Transat Café L’Or : J7 - Quand la course déforme la perception du temps
Hier, les options étaient multiples pour aborder le Cap-Vert, archipel puzzle composé de dix îles principales et d’une constellation d’îlots. Et les stratégies se sont éparpillées en conséquence : SVR-Lazartigue a tenté la voie large par l’ouest, Sodebo Ultim 3 est passé très à l’est… tandis qu’Actual Ultim 4 a assumé une trajectoire plein cœur, au milieu du chapelet. Résultat : un pari assumé et plutôt bien négocié.
“On peut passer de 32 nœuds sous grain à 3 nœuds de vent en quarante secondes”
Entre São Nicolau et Sal d’abord, puis entre Santiago et Fogo ensuite, Anthony Marchand et Julien Villion ont bénéficié des zones d’accélération entre les reliefs — un véritable effet Venturi naturel — qui leur a permis de réduire de moitié leur écart sur Thomas Coville et Benjamin Schwartz. Ce samedi, c’est une autre équation de taille qui se présente : la zone de convergence intertropicale, le fameux Pot-au-Noir. Et ils vont y faire leur entrée dans les heures qui viennent. Chacun, dans la flotte, a affiné au plus juste son point d’attaque pour essayer de ressortir de ce piège le plus vite possible… et idéalement avant les autres. Et c’est précisément là que se révèle un phénomène fascinant du large : le rapport au temps. Car dans le Pot-au-Noir plus qu’ailleurs, on peut passer de 32 nœuds sous grain à 3 nœuds de vent en quarante secondes. Un nuage, une risée, un grain… et la perception bascule avec. Mais ce « temps élastique » n’est pas propre au Pot.

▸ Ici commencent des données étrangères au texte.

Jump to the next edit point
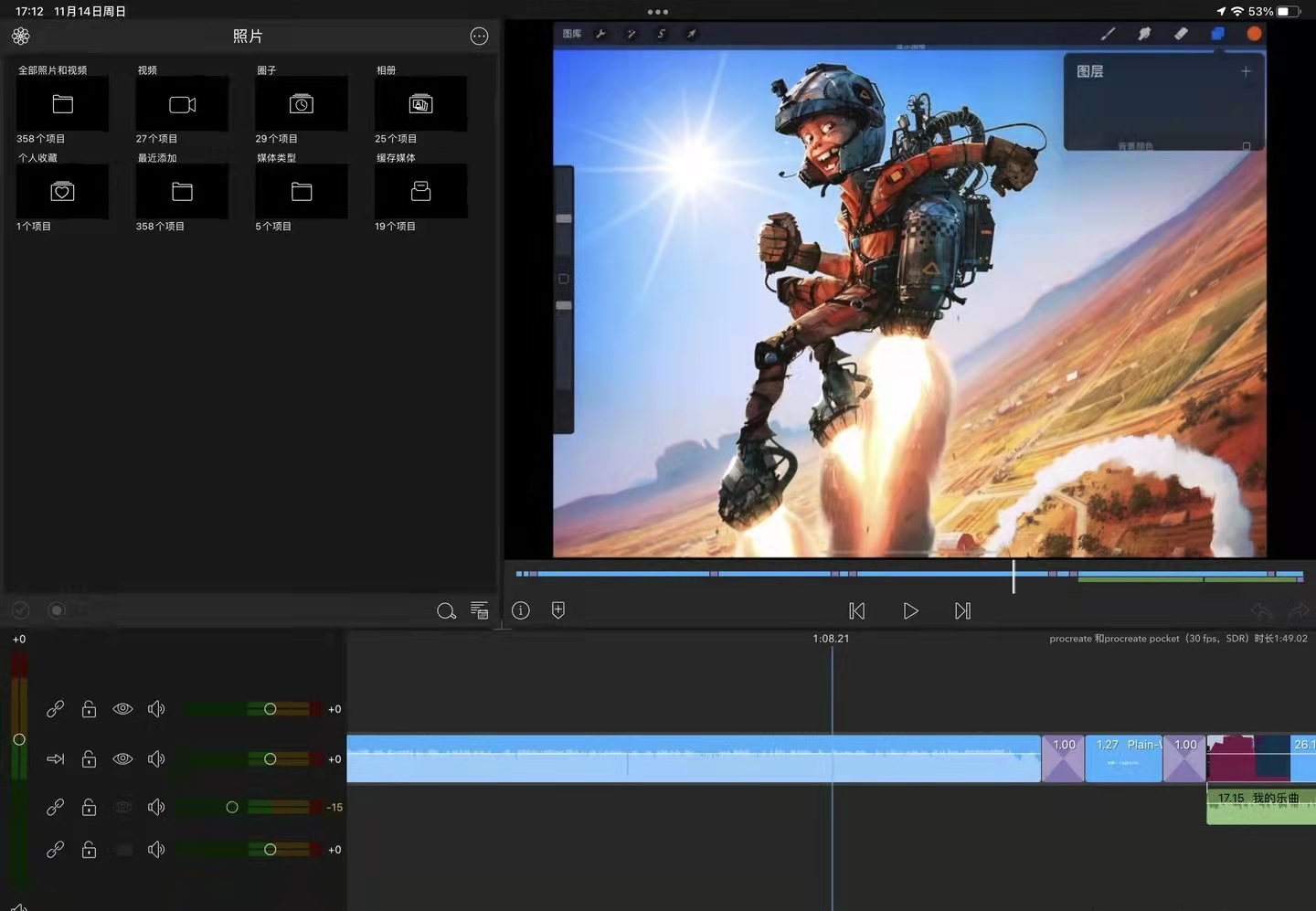(x=962, y=610)
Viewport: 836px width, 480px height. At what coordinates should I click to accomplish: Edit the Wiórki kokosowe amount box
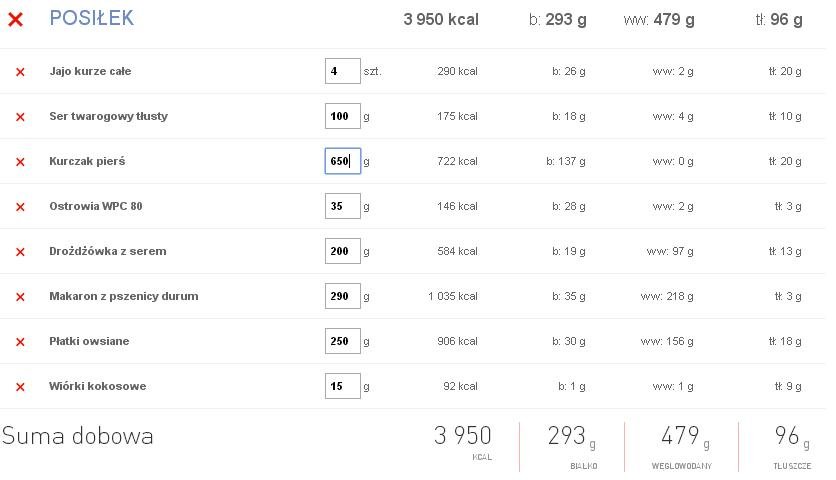coord(343,386)
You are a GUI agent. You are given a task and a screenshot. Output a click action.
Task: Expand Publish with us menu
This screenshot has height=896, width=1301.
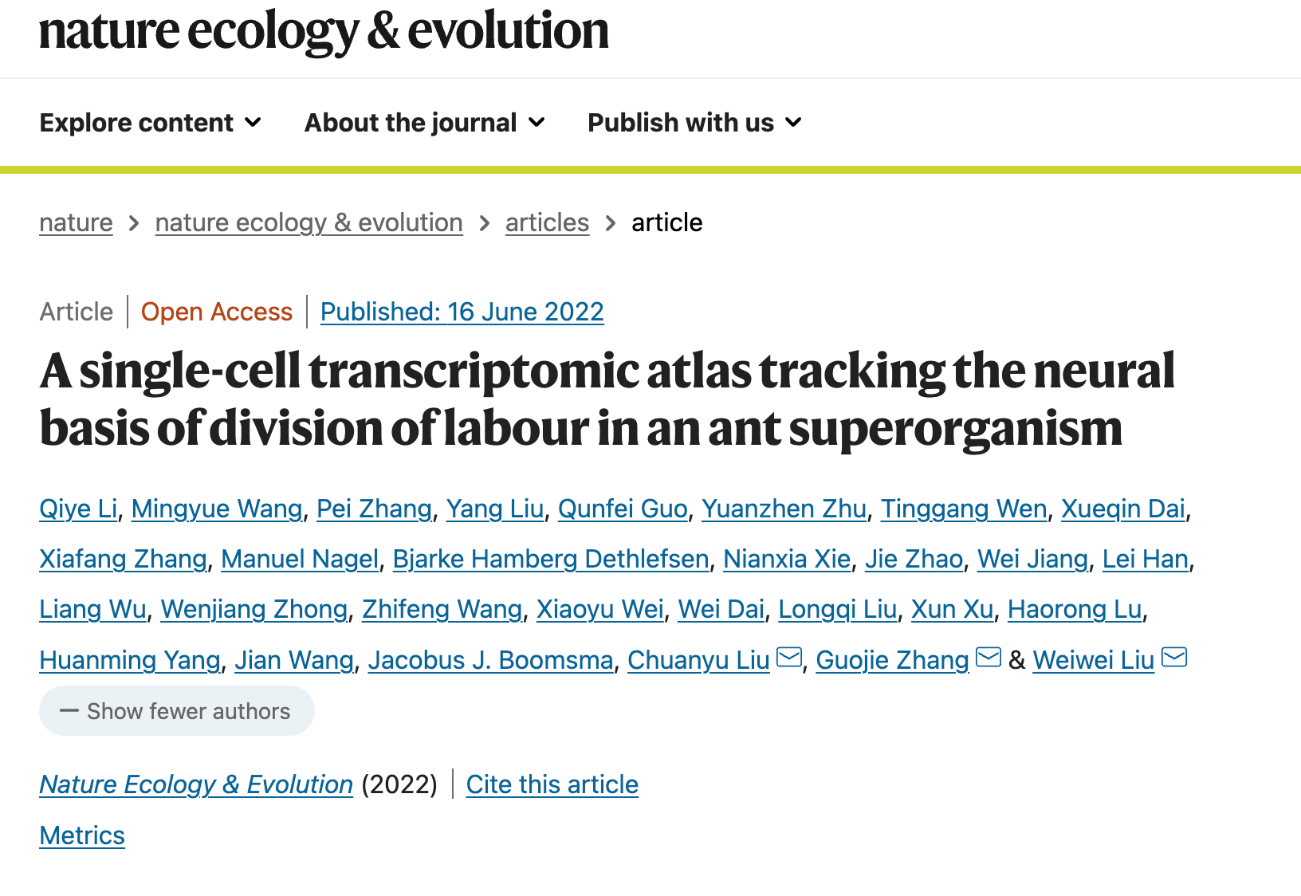[695, 123]
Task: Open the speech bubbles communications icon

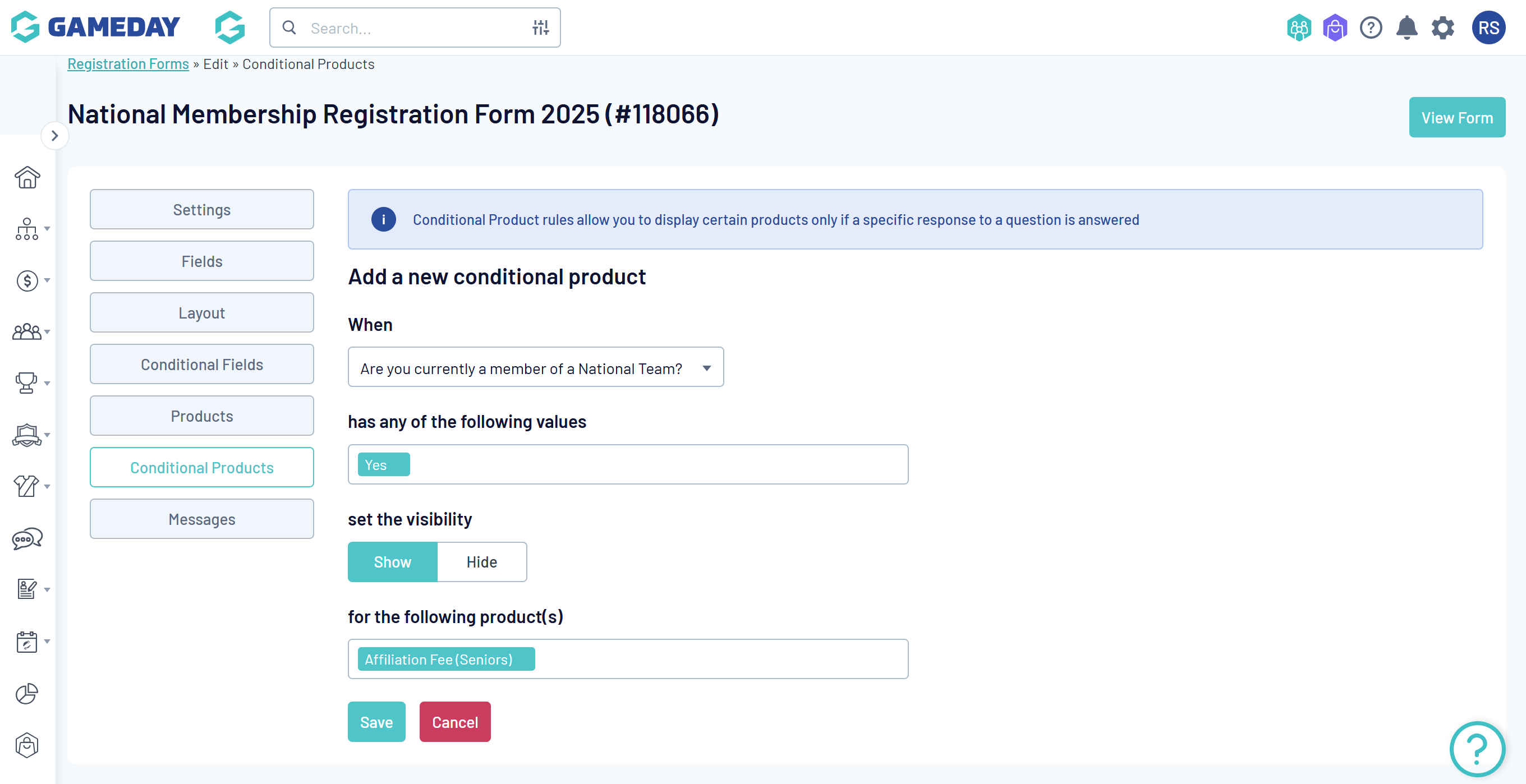Action: (27, 538)
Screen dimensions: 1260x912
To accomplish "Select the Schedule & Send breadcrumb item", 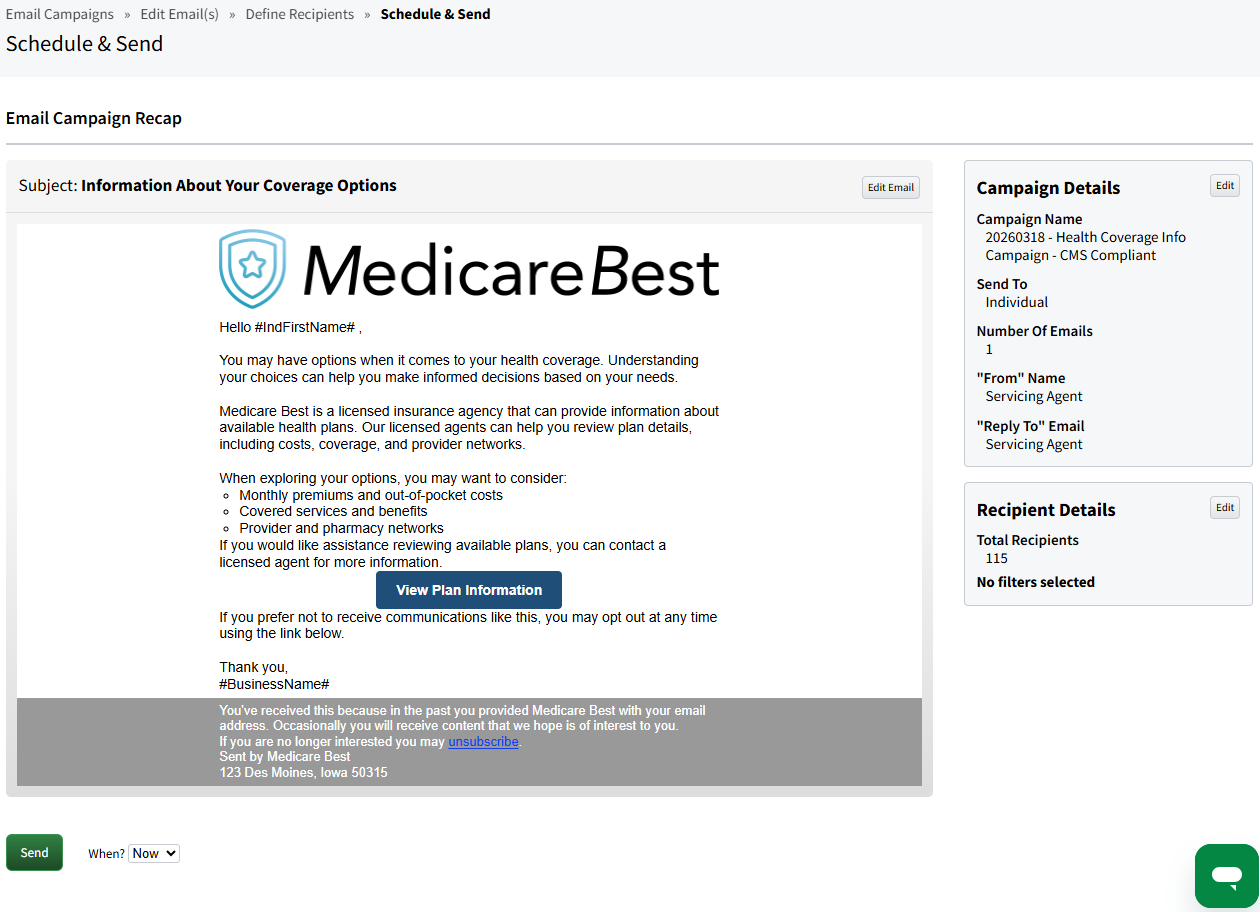I will point(435,13).
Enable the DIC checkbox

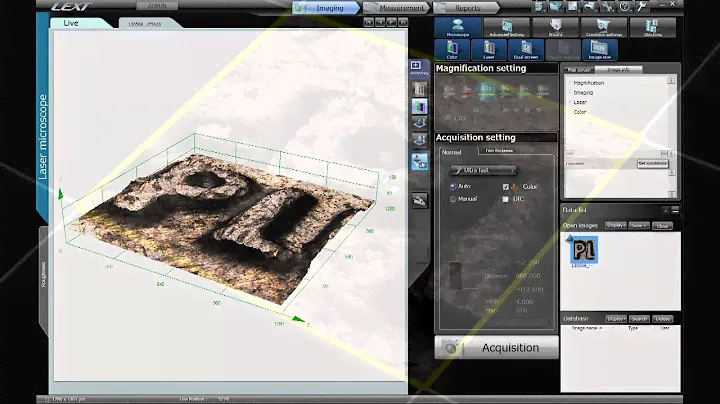507,199
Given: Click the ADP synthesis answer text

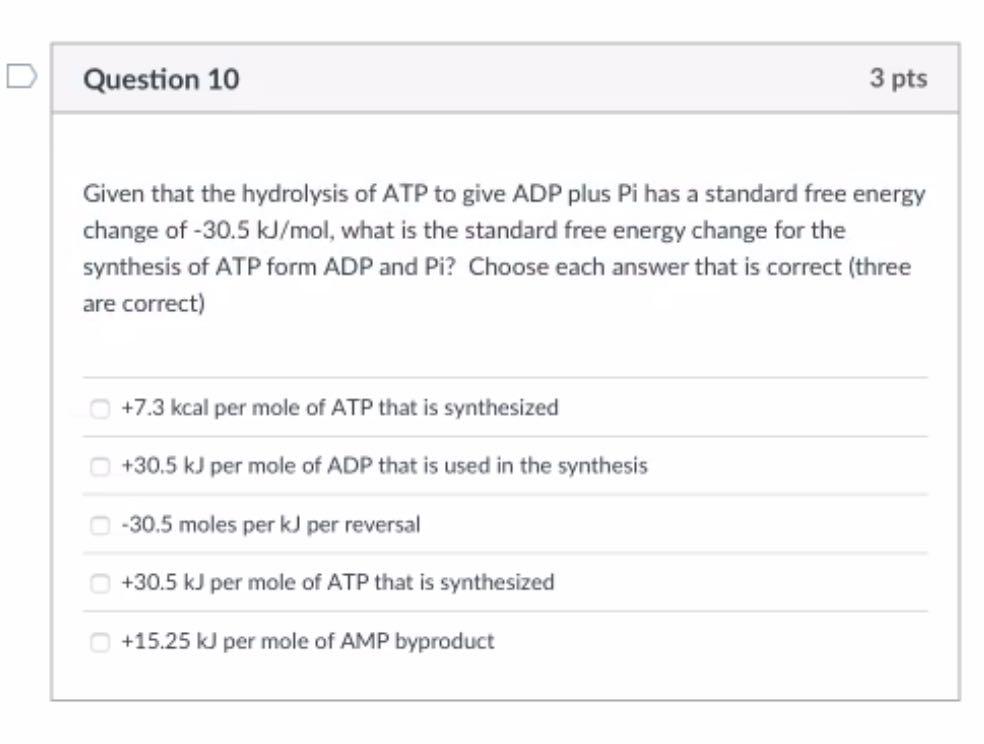Looking at the screenshot, I should (x=384, y=466).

Il gouverne toute la transat. À bord, tout est calé en heure TU (Temps Universel) - manière de rester sur une même référence, même quand le bateau avale les fuseaux en glissant vers l’ouest. « Tu as l’impression de vivre des mois entiers en dix jours », résume Julien. La nuit et le jour ne jouent plus leur partition terrestre. Les quarts, les changements de voile, les grains, recomposent un tempo qui n’appartient qu’au bateau. « Parfois quatre jours s’enchaînent sans que tu t’en rendes compte. Et parfois une seule journée semble interminable, parce que tout est compliqué », raconte Anthony. Les micro-siestes accentuent encore cette perte de repères. « Tu n’es jamais vraiment calé », dit Julien, qui se force à garder trois repas par jour, « même symboliques », pour conserver un semblant d’ancrage. Son binôme, lui, décrit une ivresse douce : « Tu es vaseux, mais agréablement. Tu perds la notion du temps, mais tu sais que ça s’arrêtera à l’arrivée. » Au fond, c’est aussi ça, la course au large : entrer dans une bulle où le monde extérieur s’efface, suspendu entre deux continents, avec pour seule horloge le tempo du vent.